Helikopter MI-17-V5 dengan nomor registrasi HA-5138 membawa 12 orang hilang kotak saat terbang Bandara Oksibil Kabupaten Pegunungan Bintang ke Bandara Sentani Jayapura, Papua, Jumat (28/6/2019).

Kedua belas orang itu, terdiri dari 7 orang kru dan 5 orang personel Satgas Yonif 725/Wrg yang akan melaksanakan pergantian pos.

Kapendam 17 Cenderawasih Kolonel Inf M Aidi mengatakan, informasi helikopter hilang kontak dari Base Ops Lanud Silas Papare Sentani Jayapura pukul 14.00 WIT.

Pesawat tersebut sebelumnya melaksanakan misi pendorongan logistik ke Pos Udara Pengamanan Perbatasan (Pamtas) di Distrik Okbibab Kabupaten Pegunungan Bintang Papua.

“Beberapa pos-pos pengamanan TNI di perbatasan RI-PNG disebut Pos udara karena hanya dapat ditempuh dengan sarana angkut pesawat udara,” kata Aidi dalam keterangan tertulisnya, Jumat malam.

Bertolak dari distrik Okbibab, penerbangan dilanjutkan ke Bandara Oksibil ibu kota Kabupaten Pegunungan Bintang dalam rangka refuel.

Pada pukul 11.44 WIT helikopter MI-17-V5 take off dari bandara Oksibil menuju Sentani.

Sesuai perkiraan ekstimasi waktu seharusnya Heli MI-17-V5 landing di Sentani pukul. 13.11 WIT, namun sampai dengan saat ini belum ada komunikasi ataupun berita tentang keberadaan helikopter tersebut.

Kondisi cuaca

Dilaporkan bahwa, pada saat Landing dari Bandara Oksibil kondisi cuaca baik dengan jarak pandang 6-7 km.

Namun dari pantauan BMKG, di beberapa tempat rute antara Oksibil dan Sentani berpotensi adanya cuaca ekstrim yang sewaktu-waktu dapat berubah secara cepat.

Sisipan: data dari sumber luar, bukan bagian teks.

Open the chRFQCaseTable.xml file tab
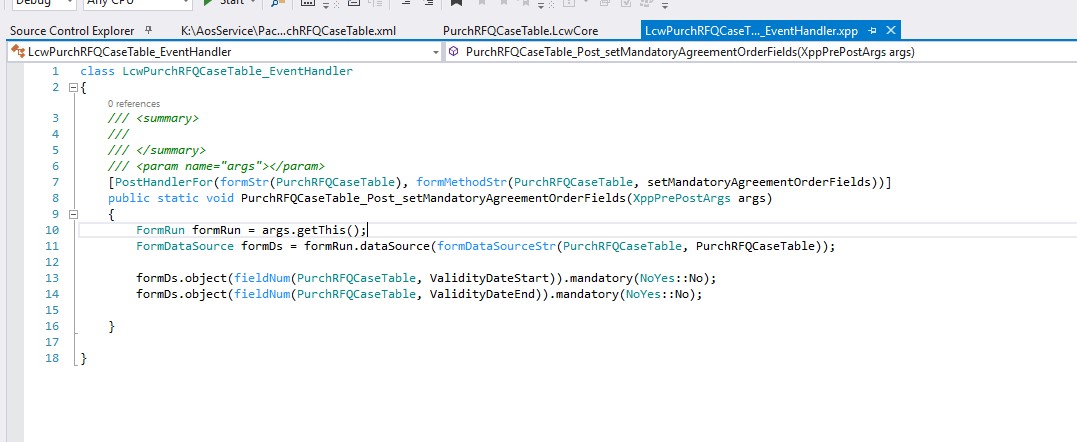This screenshot has width=1077, height=442. point(288,31)
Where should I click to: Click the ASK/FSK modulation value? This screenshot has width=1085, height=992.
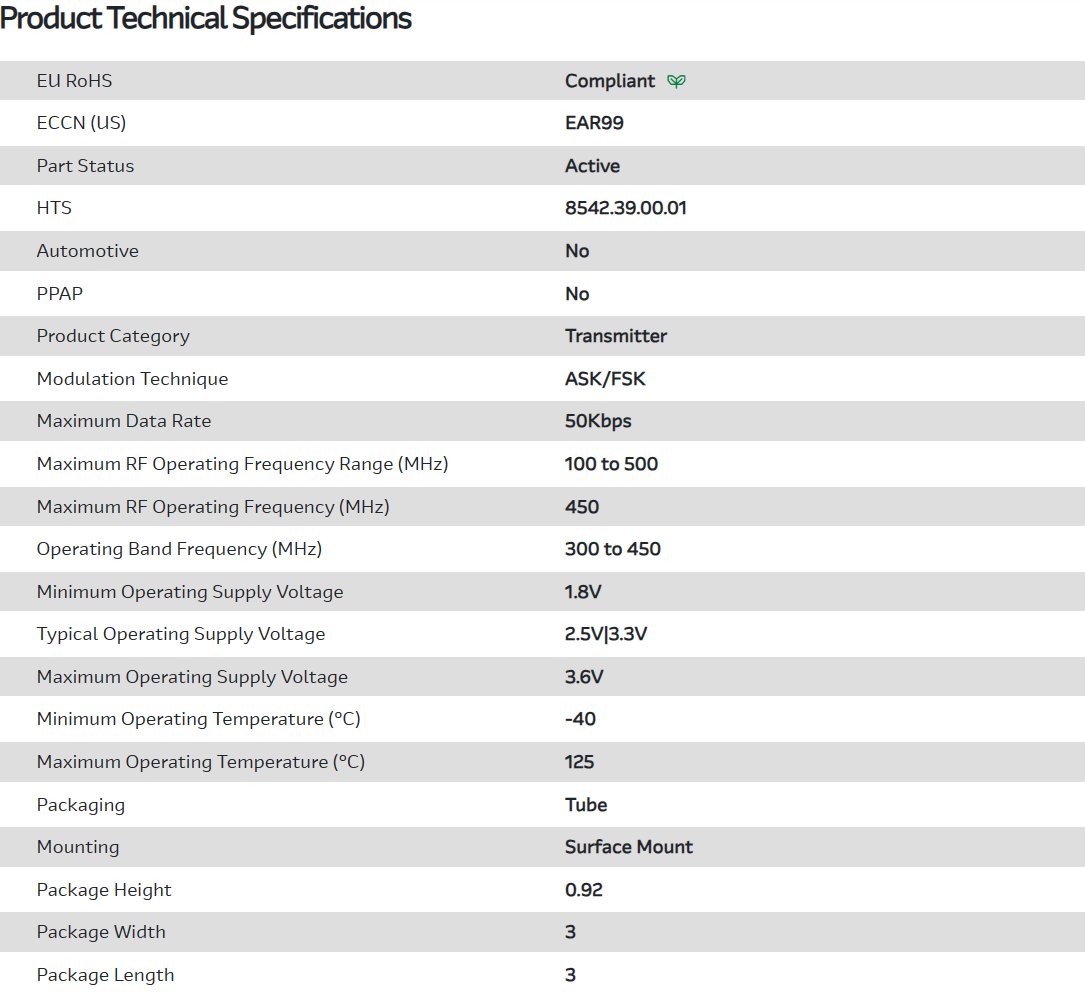tap(605, 379)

Baca Juga:  Rudal AMRAAM Akan Menambah Daya Ledak TNI AU

Sesuai hasil komunikasi Lanud Silas Papare dengan Tower Oksibil dilaporkan bahwa kontak terakhir dengan helikopter pada pukul 11.49 WIT (5 mnt dr T/O) dan berada di ketinggian 7.800 ft, 6 NM ke utara.

Sampai laporan ini diterima, belum didapatkan informasi tentang kedudukan pesawat tersebut.

“Upaya pencarian sedang dilaksanakan dengan berkoordinasi pihak Basarnas Provinsi Papua dan mengerahkan satuan kewilayahan untuk mencari informasi keberadaan pesawat M-17-V5,” pungkas Aidi.